T.I. comes in with the longest verse on the song:
No, I ain’t bad, just don’t kiss no ass or take shit
And I’m a grown man, find you somebody to play wit
If you don’t like me when you see me, betta not say shit
I’ll choke yo ass out like dre did that bitch
You betta tell these pussies they ain’t fuckin wit no rookie
I’m a bankhead nigga, I’ll take yo cookies
So don’t make it a me or you situation
I’ll have yo partner down in icu visitation
Like, hope for the best, but I don’t think he gon’ make it
Not the way he was shiverin and shakin on the pavement
I’ll tell you what, if you make it, call ‘em grace ‘cause he amazin’
Find out these verses wasn’t the only thing blazin’ and
Just when you thought that I was done I was savin’ the
Best for last, nigga kiss my ass
Like della reese, they my folks, it’s best you just let ‘em be
‘Cause I do the shit precincts and them feds just ain’t never see nigga
It was me shiverin’ and shakin’ on the pavement. I couldn’t get in my Uber home fast enough. The driver was reckless, blowing red lights and stop signs. I experienced, for the first and last time, car sickness.

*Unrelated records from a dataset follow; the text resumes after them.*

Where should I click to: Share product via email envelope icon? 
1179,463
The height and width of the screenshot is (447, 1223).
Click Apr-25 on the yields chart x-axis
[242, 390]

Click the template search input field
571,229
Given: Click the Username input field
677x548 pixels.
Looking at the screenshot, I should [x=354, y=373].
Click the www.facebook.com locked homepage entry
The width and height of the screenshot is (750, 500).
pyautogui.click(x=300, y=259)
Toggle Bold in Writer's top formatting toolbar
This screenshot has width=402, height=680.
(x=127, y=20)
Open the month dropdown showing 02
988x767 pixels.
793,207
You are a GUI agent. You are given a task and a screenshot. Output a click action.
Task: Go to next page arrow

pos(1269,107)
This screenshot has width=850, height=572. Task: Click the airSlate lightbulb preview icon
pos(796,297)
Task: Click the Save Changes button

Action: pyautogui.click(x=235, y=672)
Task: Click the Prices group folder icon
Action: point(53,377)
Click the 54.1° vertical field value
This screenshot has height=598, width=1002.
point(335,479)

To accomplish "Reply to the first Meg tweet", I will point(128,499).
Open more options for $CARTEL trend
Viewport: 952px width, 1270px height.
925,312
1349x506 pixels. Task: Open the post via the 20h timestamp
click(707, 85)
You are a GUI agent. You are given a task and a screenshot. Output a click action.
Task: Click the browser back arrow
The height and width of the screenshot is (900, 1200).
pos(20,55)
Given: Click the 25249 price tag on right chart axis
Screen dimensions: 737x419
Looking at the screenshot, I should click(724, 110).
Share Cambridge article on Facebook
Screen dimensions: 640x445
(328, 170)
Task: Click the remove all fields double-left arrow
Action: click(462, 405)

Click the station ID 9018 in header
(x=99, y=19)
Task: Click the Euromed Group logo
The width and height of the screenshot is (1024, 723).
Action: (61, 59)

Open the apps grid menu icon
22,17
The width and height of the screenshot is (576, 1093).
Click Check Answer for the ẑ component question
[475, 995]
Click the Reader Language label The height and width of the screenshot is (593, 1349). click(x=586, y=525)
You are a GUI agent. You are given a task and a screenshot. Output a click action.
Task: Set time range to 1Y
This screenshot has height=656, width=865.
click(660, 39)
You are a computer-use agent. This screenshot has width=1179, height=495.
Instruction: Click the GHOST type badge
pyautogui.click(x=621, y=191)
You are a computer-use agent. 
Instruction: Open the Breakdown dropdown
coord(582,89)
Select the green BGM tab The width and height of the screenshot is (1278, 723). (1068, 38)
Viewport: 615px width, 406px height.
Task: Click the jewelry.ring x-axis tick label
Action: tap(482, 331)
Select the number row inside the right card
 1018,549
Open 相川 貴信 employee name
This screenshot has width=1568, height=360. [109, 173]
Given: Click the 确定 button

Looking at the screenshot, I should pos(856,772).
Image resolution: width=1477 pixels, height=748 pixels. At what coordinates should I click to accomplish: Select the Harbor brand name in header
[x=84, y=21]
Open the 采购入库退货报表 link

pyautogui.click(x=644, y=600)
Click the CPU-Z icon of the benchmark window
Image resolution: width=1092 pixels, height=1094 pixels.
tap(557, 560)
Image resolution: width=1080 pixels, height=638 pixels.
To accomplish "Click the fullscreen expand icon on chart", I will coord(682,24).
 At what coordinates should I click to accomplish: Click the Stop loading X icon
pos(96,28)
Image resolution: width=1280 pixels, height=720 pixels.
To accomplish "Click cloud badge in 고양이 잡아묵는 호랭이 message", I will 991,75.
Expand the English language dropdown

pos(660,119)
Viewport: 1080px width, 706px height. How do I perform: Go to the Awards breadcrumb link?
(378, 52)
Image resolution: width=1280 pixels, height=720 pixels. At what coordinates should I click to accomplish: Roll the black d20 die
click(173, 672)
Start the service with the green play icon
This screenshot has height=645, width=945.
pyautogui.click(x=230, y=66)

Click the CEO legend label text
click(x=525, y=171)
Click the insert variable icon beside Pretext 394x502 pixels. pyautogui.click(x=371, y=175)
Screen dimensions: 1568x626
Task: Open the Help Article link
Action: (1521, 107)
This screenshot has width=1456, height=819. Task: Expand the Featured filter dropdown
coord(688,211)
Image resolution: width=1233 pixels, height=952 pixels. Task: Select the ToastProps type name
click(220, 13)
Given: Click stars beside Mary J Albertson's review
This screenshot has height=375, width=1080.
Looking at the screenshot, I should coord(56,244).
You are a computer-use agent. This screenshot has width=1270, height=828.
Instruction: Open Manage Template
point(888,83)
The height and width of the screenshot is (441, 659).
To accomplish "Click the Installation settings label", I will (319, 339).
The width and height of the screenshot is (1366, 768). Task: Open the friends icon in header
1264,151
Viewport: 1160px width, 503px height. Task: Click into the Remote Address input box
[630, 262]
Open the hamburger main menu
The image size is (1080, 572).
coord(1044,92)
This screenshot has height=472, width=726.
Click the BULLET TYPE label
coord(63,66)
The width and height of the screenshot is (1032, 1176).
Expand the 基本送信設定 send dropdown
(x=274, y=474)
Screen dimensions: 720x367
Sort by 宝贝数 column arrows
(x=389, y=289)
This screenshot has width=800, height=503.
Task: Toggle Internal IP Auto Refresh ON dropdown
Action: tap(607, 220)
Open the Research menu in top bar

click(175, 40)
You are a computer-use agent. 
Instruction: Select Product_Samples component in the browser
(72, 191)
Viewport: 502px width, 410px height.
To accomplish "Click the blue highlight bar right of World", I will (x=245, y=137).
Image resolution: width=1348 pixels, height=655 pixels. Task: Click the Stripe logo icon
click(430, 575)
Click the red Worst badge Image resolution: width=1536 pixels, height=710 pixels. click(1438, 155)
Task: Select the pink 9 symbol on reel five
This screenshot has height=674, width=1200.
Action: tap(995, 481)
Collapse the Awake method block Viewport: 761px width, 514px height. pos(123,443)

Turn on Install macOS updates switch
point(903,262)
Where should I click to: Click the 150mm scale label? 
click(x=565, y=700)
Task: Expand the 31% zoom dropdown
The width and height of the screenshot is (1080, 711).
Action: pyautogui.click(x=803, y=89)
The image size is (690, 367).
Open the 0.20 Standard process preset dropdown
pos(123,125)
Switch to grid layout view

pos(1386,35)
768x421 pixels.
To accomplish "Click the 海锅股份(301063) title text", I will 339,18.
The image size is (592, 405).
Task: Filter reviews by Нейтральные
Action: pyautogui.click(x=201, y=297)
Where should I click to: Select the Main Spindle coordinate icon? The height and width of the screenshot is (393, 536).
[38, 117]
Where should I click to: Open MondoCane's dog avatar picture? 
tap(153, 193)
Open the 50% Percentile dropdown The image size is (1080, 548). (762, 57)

Where I grew up, the cops were only good for harassing Black men and women and criminalizing children. I can’t believe I thought things would be different for me, that they would somehow help me find justice or peace. I believed in the copaganda that plagues our televisions, thinking that there would be some grand moment where I watched B ushered away in handcuffs.
I never got what I wanted. I’m still scared of most things most of the time.
When I listen to Bone Crusher now, I can’t help but think of 22 -year-old me. Her eyes, the way she partied hard and drank away the pain she felt. I think about the first time I held a gun as a teenager, the weight of it in my hands.
I never got what I wanted: to be a killer. To never be afraid of anything. To be hood, hard, unflinching.
I haven’t Googled B in over a year. Which I consider a kind of win. I can want him dead, still, but I’m not obsessed with being the one pulling the trigger. To be honest, I think he’ll do that on his own.
As for me, if there’s a wasp outside my door, I run back inside. I scream when I see waterbugs. I still think a bear will pop out from behind the dumpster when I take out the trash. There’s no economy, no efficiency in fear.
Maybe, one day, I won’t be so moved by it.